§ WHAT THIS TASK INVOLVES
Once you reach the line with "The height and", copy it and every line after it exactly, up to the end of the data. Omit the pictures.

(Stored data)
....................

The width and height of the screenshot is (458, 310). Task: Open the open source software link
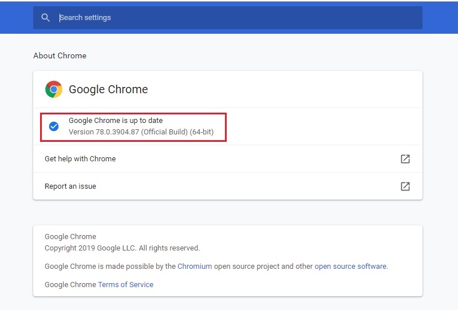click(x=350, y=266)

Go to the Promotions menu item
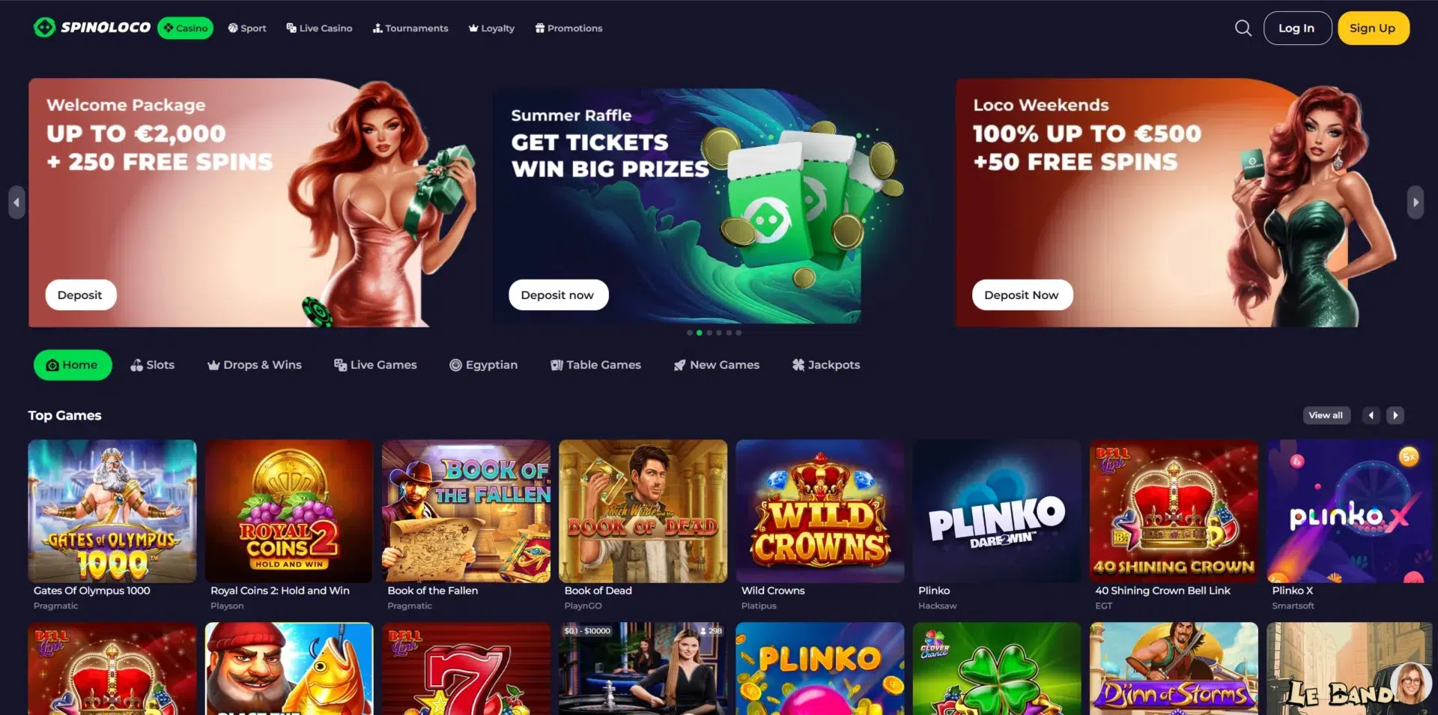(x=568, y=28)

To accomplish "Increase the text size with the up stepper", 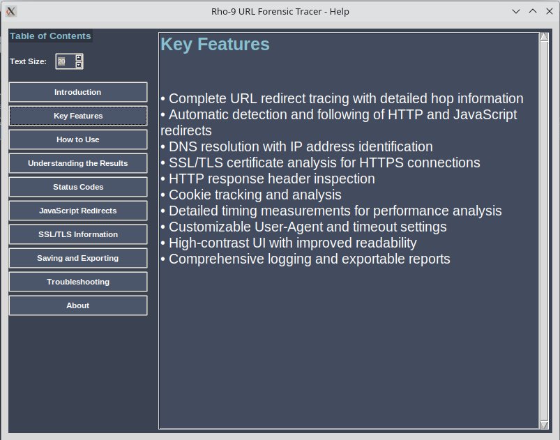I will point(77,58).
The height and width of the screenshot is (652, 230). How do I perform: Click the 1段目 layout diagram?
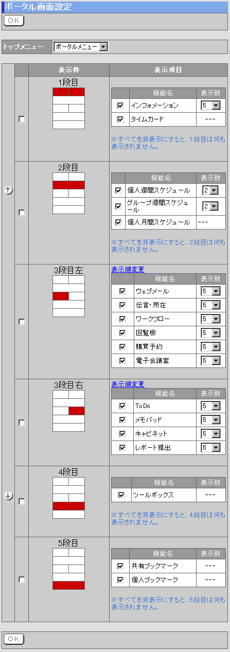[x=68, y=108]
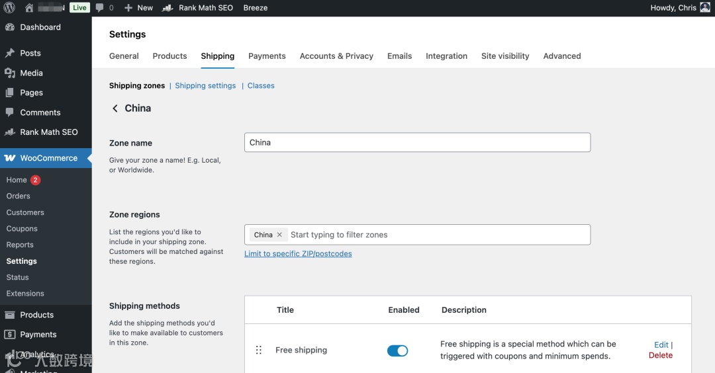This screenshot has height=373, width=715.
Task: Expand the Products sidebar menu
Action: (36, 315)
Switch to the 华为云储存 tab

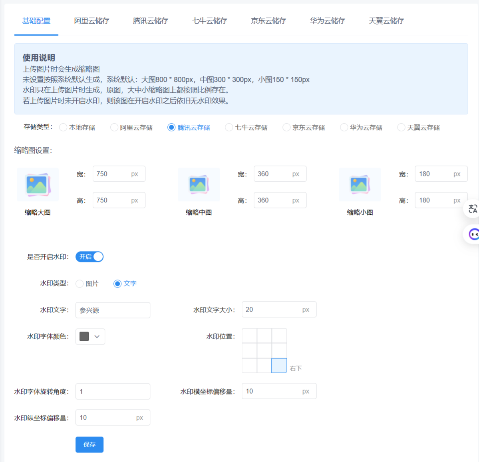pos(328,21)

....................

§ TASK RESPONSE
The height and width of the screenshot is (652, 230). How do I perform: Click the 1段目 layout diagram?
[x=68, y=108]
This screenshot has height=373, width=715.
Task: Expand the Products sidebar menu
Action: (36, 315)
Switch to the 华为云储存 tab

pos(328,21)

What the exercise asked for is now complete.